500  Economy / Scam Accusations / Re: Scammer tag: PatrickHarnett on: November 14, 2012, 04:37:18 AM
I see. However:
If the circumstances were analogous, the result would be analogous. If the circumstances were not analogous, the result would not be analogous. To make this more analogous, those loaning the money would have to agree that the mining farm would produce enough revenue to pay back the loan and agree to the loan only because they agree with that assessment. And you'd need the fault in the erroneous assessment to be evenly split between the parties. In that case, as in this case, the lender's incorrect assessment harmed the borrower just as much as the borrower's incorrect assessment harmed the lender.

He made claims, depositors accepted them. It does not make the depositor partially responsible if the claims were wrong. Patrick was the only one making the verification and was being extended money not as investment but as a loan.

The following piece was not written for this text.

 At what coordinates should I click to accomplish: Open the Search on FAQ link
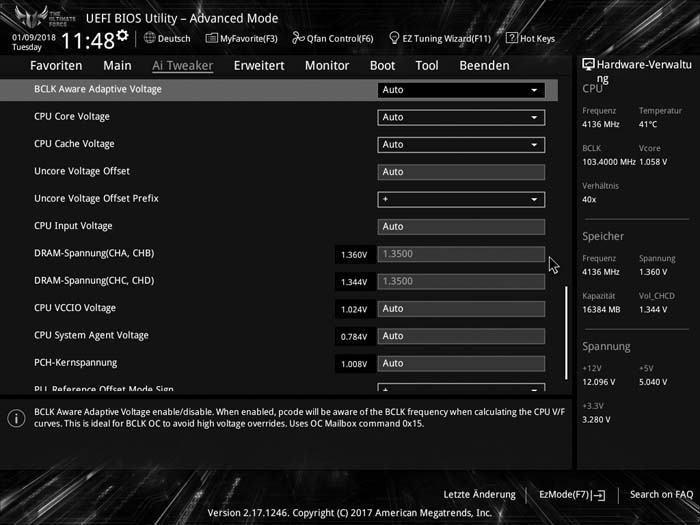pyautogui.click(x=661, y=494)
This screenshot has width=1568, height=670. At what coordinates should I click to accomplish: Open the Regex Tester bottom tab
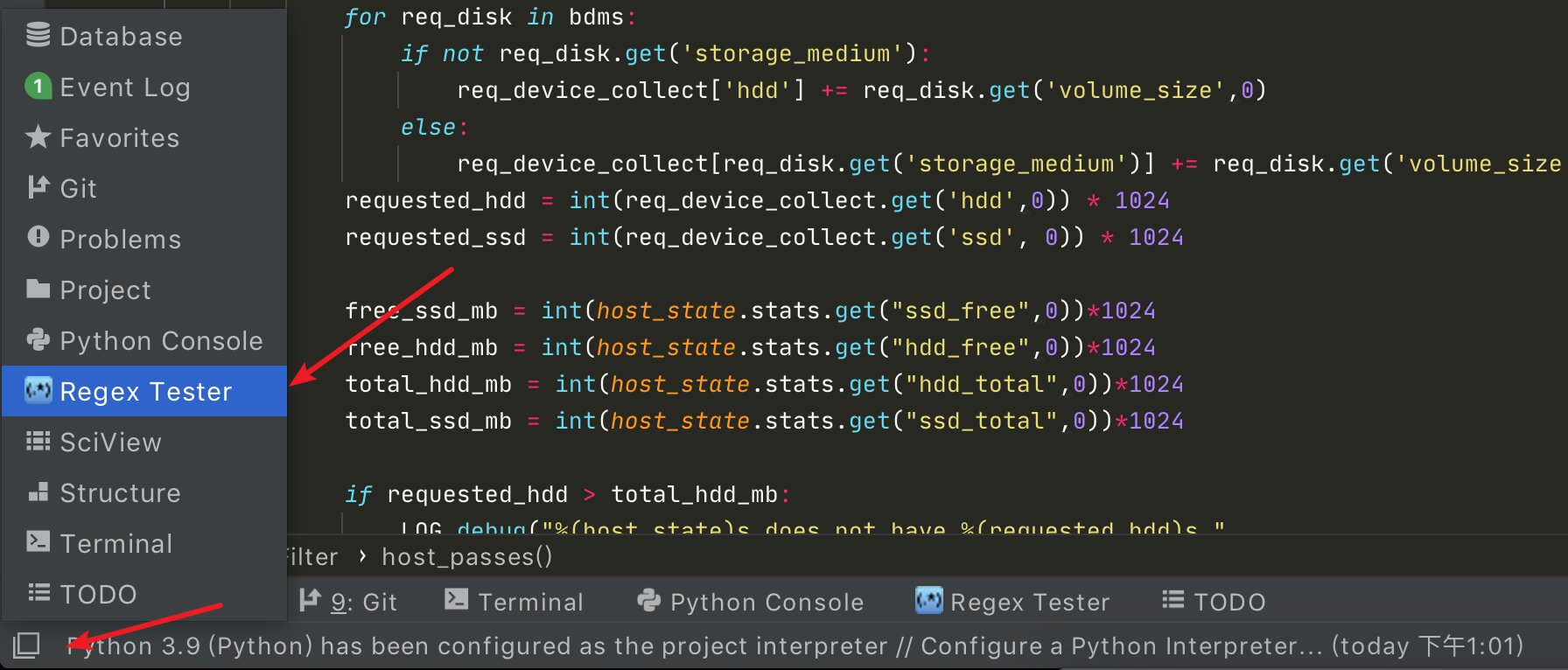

Isn't the premise of granting any business loan based on the belief that the borrower's assessment/business plan is sound and sufficient to guarantee the loan? (Unless you're lending based on trust of someone you know.)

Your proposition would come to the conclusion that unless you don't make any investigation before loaning the money to someone, the lender is always as much at fault as the debtor and should share the loss, because as soon as you know any claim by the borrower upon which you accept to extend them the funds, you're at fault as much as the borrower for being mistaken on the borrower's claims?

As such, to not share losses when loaning with the borrower, never investigate the borrower's need for the fund and current financial situation?

Patrick made a claim and was mistaken. The lenders were mistaken in that Patrick could execute and ran his business as he claimed he would. I'm in no way claiming he did it on purpose. But the fact his business plan did not work as expected does not put the lenders at fault for acknowledging his business plan appeared to be sufficient. This is the whole difference between buying equity in a company and extending fund based on claimed business plan. Equity is shared profit/loss, extending fund, losses are wholly on the shoulders of the borrower.